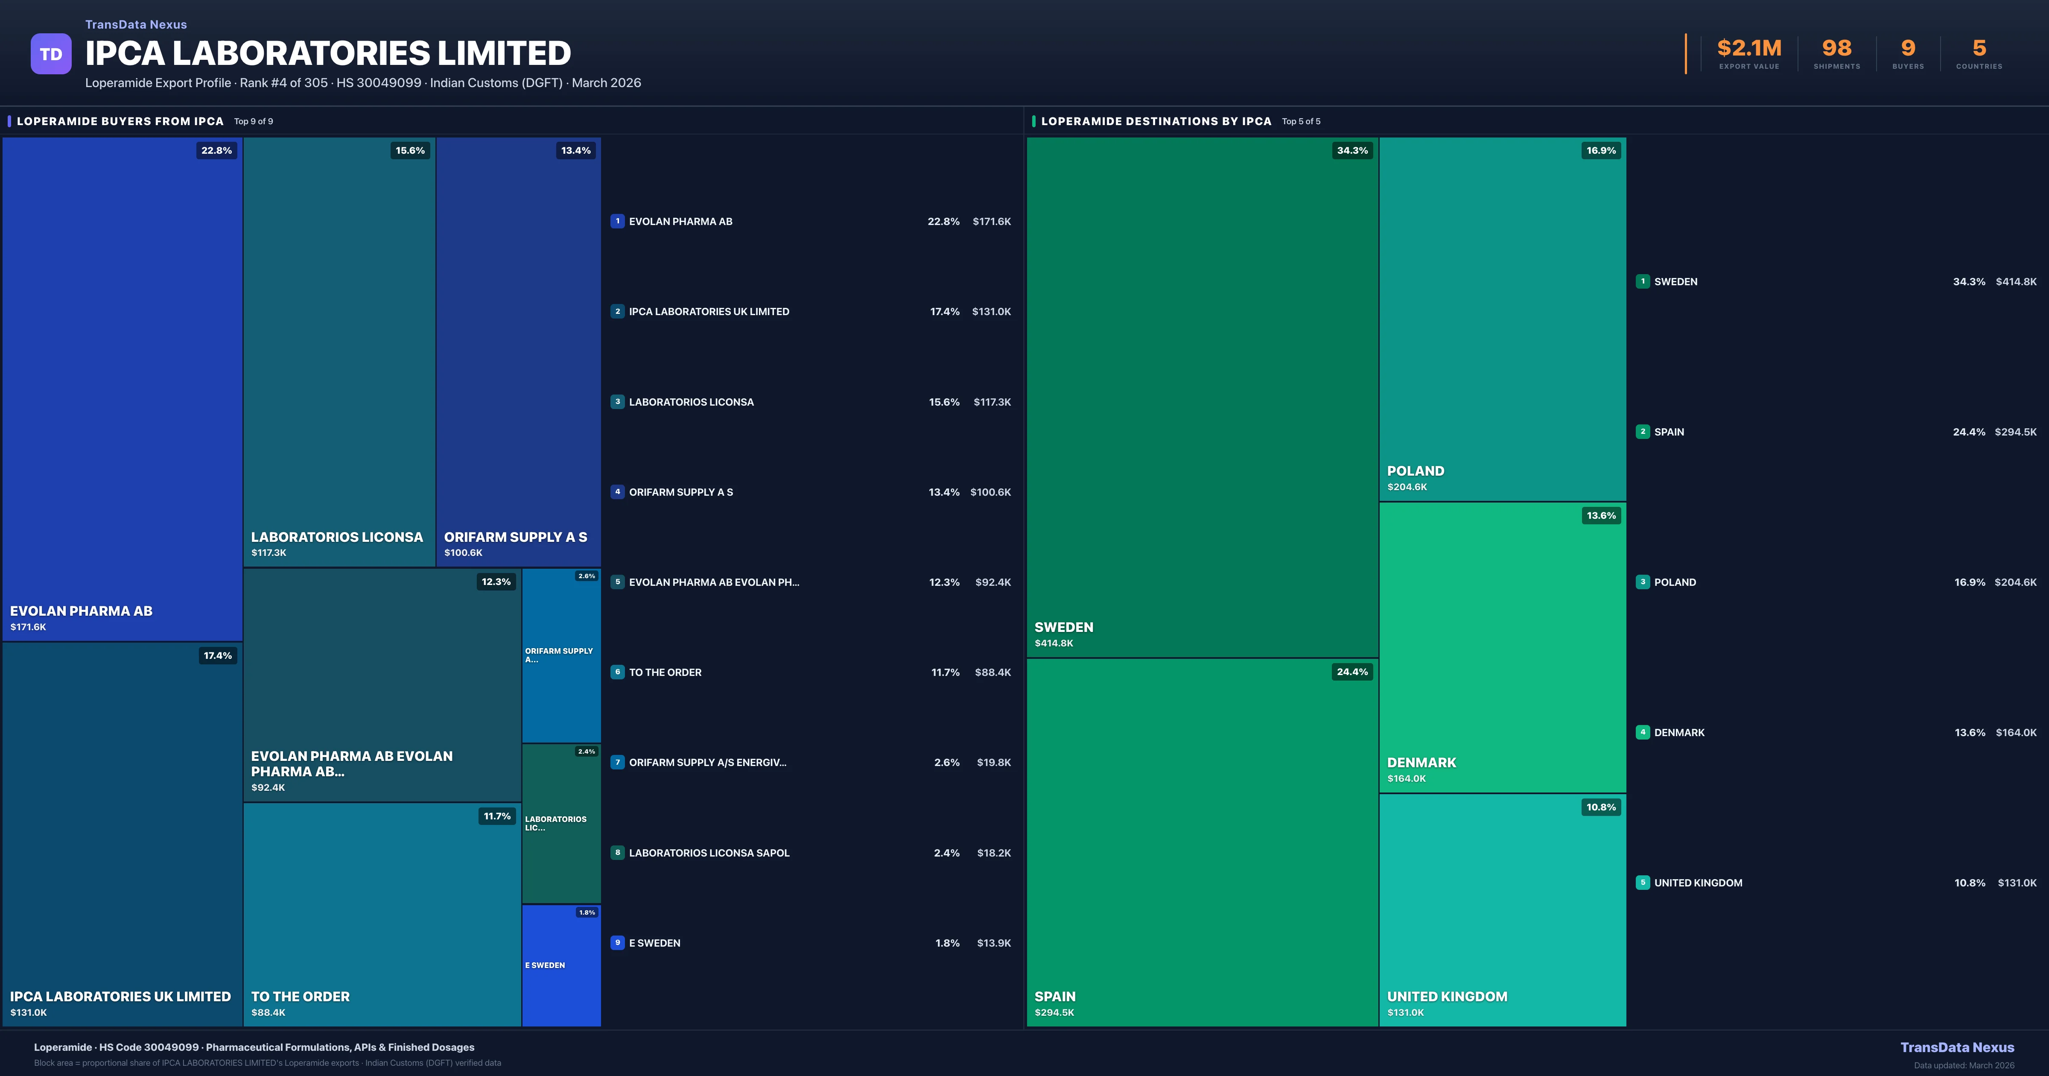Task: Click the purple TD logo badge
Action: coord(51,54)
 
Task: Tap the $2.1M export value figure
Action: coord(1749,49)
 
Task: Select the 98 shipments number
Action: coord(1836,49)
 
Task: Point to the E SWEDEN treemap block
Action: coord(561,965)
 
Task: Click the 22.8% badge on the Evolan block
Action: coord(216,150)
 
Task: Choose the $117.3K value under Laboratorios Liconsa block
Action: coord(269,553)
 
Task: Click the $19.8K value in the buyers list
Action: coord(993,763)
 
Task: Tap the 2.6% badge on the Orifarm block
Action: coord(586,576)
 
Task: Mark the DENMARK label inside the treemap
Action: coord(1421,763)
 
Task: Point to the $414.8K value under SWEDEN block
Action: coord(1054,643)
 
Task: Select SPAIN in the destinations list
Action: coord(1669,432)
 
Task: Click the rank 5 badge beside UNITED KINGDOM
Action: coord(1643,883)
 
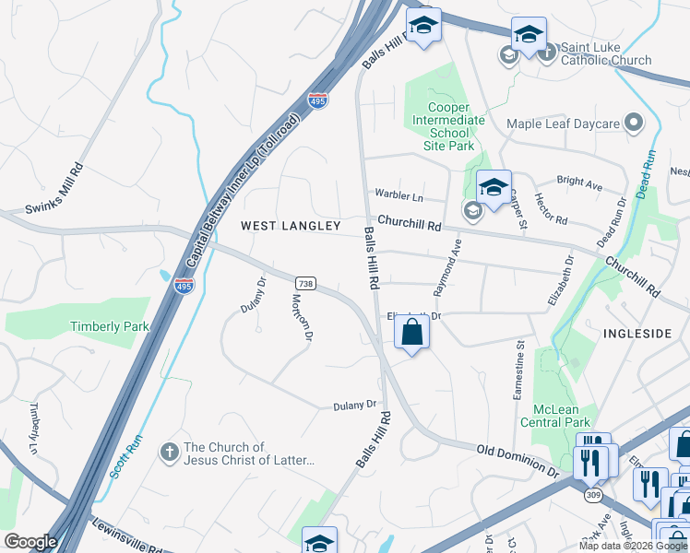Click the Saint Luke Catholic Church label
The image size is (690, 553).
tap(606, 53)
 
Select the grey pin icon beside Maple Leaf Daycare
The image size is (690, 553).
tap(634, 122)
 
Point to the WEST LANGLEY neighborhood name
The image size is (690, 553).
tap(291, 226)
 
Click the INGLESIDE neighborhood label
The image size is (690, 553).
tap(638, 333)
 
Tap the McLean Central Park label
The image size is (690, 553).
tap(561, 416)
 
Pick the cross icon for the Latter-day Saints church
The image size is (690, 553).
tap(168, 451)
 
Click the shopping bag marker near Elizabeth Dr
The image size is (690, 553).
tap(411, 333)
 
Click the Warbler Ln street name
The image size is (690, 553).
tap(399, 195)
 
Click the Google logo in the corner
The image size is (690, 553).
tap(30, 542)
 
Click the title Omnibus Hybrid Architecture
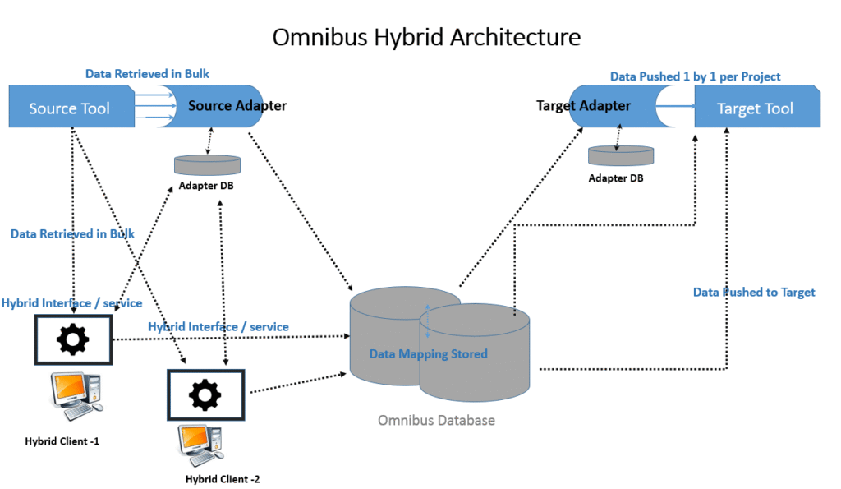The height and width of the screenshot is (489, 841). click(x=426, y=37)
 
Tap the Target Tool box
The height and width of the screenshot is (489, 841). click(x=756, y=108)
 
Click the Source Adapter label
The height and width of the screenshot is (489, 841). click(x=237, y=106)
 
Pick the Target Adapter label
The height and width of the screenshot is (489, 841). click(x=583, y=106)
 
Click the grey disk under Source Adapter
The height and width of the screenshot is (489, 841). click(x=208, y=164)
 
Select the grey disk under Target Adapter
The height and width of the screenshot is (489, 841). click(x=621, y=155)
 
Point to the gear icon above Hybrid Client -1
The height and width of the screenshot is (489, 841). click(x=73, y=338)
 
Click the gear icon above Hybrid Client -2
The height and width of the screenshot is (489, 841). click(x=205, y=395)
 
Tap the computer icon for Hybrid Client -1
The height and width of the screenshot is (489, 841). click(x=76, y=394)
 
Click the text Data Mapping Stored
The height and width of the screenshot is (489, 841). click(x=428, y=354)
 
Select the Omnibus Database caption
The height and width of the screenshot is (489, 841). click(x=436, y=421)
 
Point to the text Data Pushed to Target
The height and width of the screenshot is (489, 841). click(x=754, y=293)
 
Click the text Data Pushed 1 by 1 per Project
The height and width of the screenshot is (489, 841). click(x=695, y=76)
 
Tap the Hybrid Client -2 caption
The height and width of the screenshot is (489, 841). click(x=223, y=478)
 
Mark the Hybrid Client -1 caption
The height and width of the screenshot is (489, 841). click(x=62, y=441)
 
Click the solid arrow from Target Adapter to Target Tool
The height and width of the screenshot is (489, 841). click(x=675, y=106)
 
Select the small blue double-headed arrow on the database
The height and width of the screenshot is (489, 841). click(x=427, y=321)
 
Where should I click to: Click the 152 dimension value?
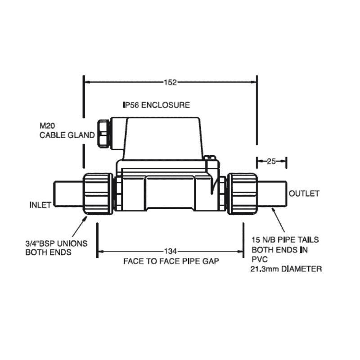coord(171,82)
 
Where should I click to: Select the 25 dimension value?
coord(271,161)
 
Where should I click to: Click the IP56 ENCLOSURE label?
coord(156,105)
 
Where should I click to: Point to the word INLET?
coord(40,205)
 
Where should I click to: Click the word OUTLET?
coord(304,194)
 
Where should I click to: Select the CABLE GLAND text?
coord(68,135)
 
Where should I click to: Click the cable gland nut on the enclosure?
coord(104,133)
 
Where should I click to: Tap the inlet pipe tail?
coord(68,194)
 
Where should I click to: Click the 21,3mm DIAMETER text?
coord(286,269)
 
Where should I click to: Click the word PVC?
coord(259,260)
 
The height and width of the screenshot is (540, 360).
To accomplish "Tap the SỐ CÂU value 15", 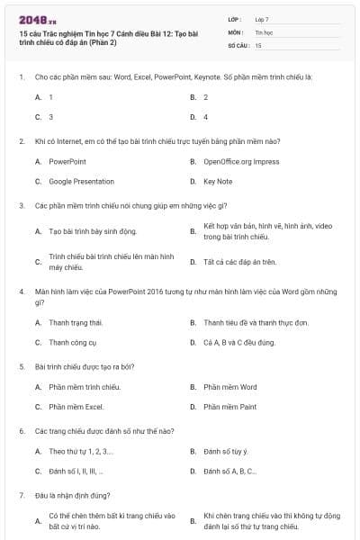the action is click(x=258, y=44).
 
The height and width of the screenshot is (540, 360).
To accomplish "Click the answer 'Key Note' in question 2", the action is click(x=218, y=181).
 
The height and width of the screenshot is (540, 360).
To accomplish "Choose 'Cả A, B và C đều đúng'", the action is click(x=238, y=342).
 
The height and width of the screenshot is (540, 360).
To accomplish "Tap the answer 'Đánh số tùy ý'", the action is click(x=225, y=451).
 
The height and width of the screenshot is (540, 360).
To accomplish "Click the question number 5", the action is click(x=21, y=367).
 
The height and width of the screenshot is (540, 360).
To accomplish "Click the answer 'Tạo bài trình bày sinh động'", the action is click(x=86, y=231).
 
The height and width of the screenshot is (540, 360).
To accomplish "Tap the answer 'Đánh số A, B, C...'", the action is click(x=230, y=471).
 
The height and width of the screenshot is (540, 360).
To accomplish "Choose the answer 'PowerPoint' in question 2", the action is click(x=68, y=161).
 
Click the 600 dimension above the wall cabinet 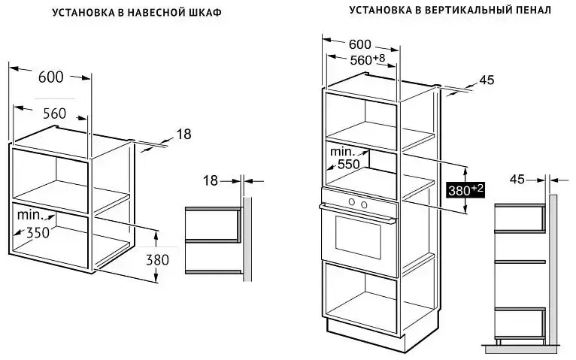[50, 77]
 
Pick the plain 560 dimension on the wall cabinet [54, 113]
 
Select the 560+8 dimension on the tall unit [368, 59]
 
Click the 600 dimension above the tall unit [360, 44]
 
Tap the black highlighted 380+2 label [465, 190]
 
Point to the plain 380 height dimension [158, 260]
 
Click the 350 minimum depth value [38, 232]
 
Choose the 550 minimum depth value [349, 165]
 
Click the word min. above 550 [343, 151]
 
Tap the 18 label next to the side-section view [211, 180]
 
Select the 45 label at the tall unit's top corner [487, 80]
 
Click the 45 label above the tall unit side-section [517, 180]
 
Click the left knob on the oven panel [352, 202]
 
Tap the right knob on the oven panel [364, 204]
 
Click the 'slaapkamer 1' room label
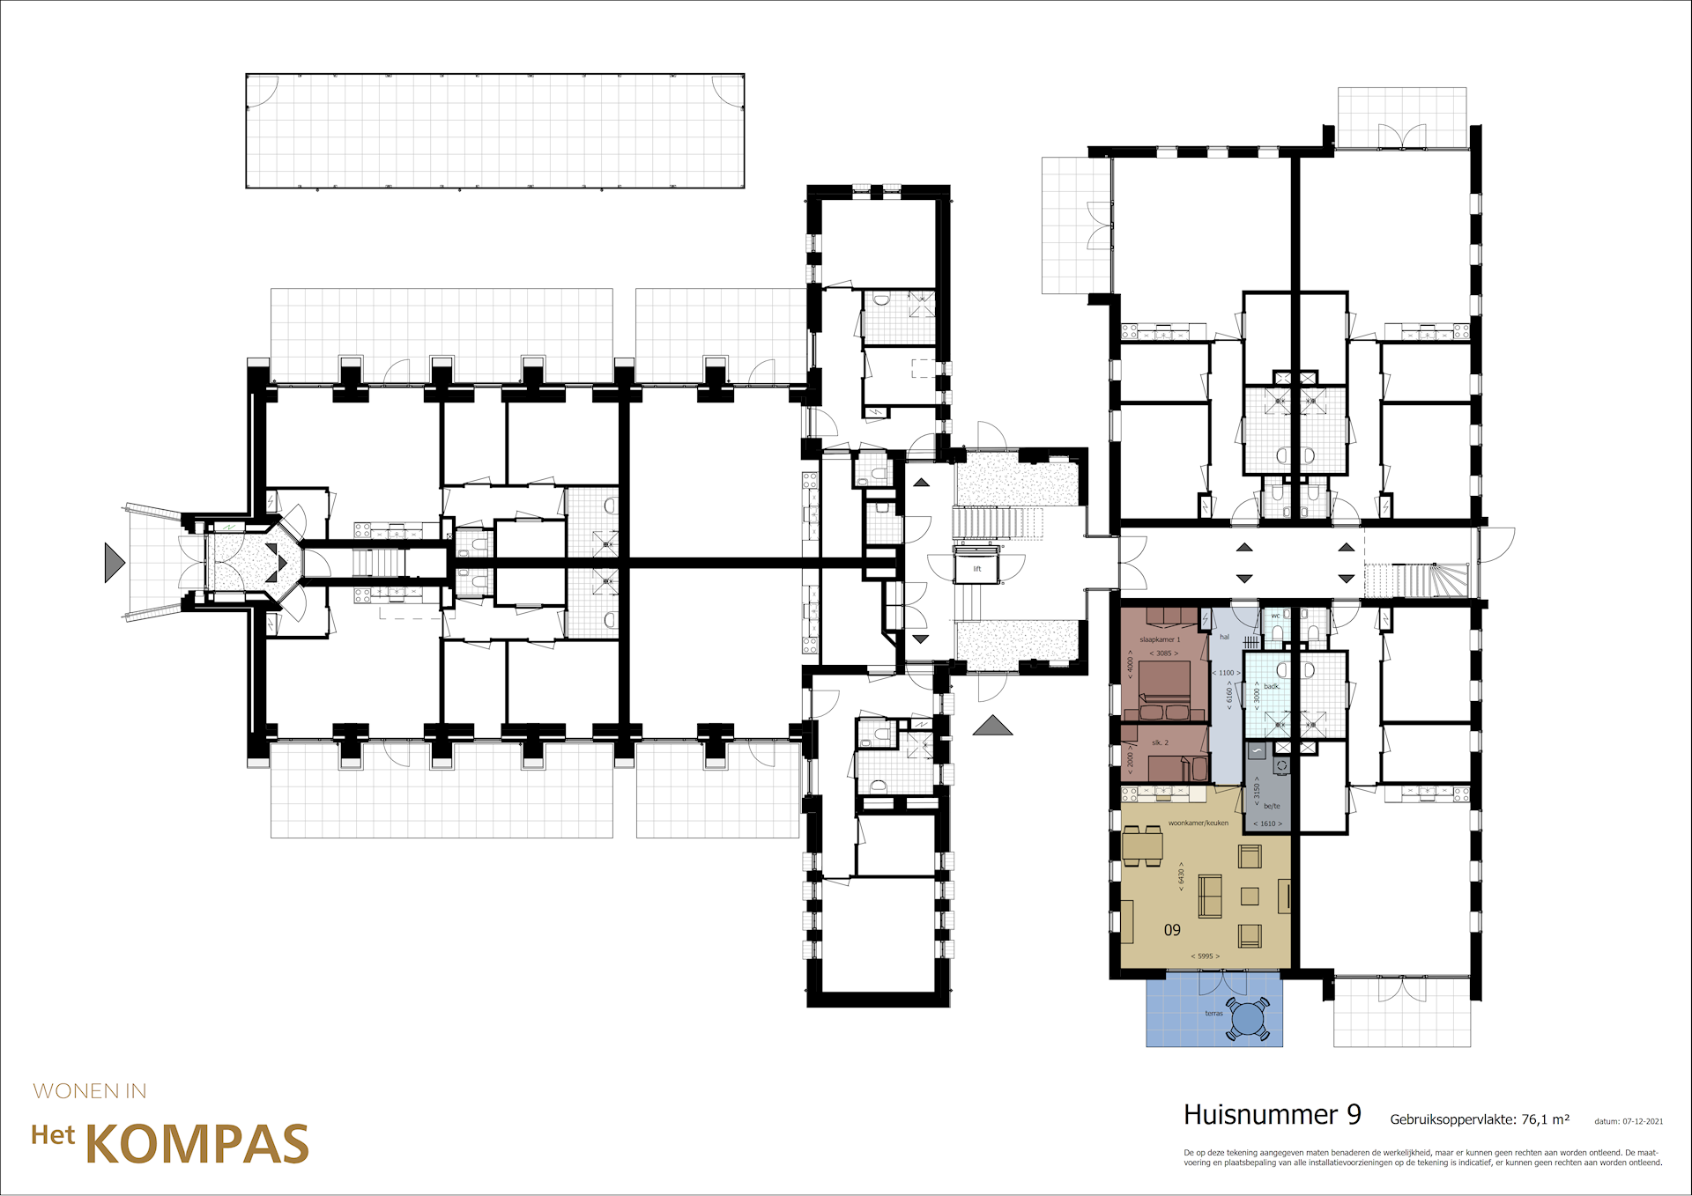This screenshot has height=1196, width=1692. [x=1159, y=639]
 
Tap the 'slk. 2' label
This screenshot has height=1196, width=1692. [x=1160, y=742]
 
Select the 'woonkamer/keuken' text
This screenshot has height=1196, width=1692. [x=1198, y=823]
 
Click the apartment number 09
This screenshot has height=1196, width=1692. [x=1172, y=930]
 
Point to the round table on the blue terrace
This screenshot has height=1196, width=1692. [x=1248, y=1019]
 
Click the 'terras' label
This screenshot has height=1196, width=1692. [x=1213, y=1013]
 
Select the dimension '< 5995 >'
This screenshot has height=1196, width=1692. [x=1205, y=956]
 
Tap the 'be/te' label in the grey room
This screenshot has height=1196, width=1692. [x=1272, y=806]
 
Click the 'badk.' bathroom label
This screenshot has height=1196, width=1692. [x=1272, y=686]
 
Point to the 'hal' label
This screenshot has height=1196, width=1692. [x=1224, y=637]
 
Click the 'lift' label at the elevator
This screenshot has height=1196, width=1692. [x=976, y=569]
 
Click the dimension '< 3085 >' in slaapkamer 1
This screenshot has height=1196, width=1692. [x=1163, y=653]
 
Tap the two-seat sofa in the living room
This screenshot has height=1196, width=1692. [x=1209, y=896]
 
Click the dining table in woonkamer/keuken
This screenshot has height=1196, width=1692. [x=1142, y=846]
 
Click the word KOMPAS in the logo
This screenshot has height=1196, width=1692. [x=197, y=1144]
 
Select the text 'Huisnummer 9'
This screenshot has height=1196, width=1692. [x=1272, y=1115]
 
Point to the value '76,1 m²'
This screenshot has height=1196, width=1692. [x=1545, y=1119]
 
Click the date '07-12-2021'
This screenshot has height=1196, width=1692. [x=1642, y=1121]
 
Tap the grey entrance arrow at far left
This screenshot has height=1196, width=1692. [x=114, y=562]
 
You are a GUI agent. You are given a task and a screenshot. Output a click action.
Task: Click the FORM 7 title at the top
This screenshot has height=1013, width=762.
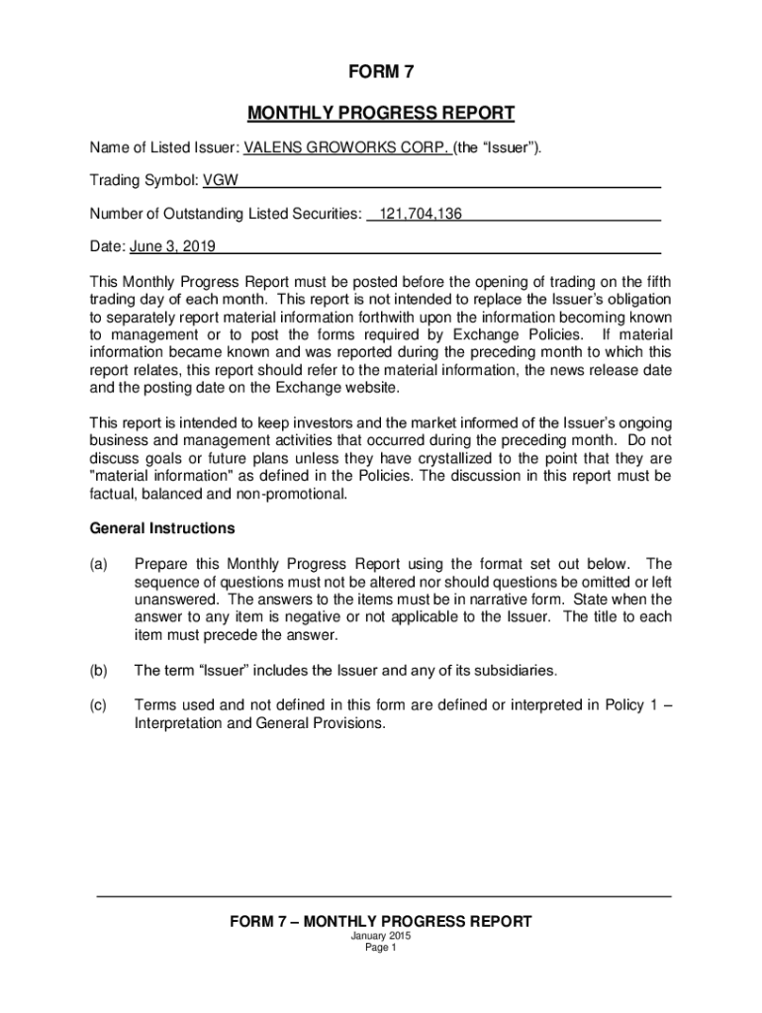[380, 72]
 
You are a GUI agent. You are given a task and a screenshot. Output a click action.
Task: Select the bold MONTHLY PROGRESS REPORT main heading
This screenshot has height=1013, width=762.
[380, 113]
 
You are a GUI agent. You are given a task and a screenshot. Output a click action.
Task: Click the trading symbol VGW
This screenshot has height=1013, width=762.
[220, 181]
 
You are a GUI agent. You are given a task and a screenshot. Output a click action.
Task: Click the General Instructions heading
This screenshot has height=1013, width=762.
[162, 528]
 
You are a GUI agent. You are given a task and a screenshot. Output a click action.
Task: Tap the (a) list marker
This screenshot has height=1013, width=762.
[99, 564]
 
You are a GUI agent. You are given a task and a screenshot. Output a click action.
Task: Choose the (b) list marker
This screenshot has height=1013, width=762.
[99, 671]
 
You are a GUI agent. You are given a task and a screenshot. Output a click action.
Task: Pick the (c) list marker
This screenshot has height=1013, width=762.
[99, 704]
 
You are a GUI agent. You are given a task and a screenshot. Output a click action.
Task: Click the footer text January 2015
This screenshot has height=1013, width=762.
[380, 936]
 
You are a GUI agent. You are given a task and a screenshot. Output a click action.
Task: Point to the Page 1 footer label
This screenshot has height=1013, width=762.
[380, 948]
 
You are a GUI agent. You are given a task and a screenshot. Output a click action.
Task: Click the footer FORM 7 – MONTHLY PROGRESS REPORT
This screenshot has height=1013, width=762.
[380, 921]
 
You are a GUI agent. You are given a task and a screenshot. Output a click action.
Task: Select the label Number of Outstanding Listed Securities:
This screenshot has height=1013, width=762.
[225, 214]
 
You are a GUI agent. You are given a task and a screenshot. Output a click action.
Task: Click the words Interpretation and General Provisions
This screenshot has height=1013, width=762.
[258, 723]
....
Could you output the records exactly, starting at the line that contains "Click the 'lift' label at the elevator" and ending at the line that contains "This screenshot has height=1196, width=1692. [x=1209, y=896]", both included?

Click the 'lift' label at the elevator
This screenshot has height=1196, width=1692. [x=976, y=569]
 
Click the dimension '< 3085 >' in slaapkamer 1
This screenshot has height=1196, width=1692. [x=1163, y=653]
 
Tap the two-seat sofa in the living room
This screenshot has height=1196, width=1692. [x=1209, y=896]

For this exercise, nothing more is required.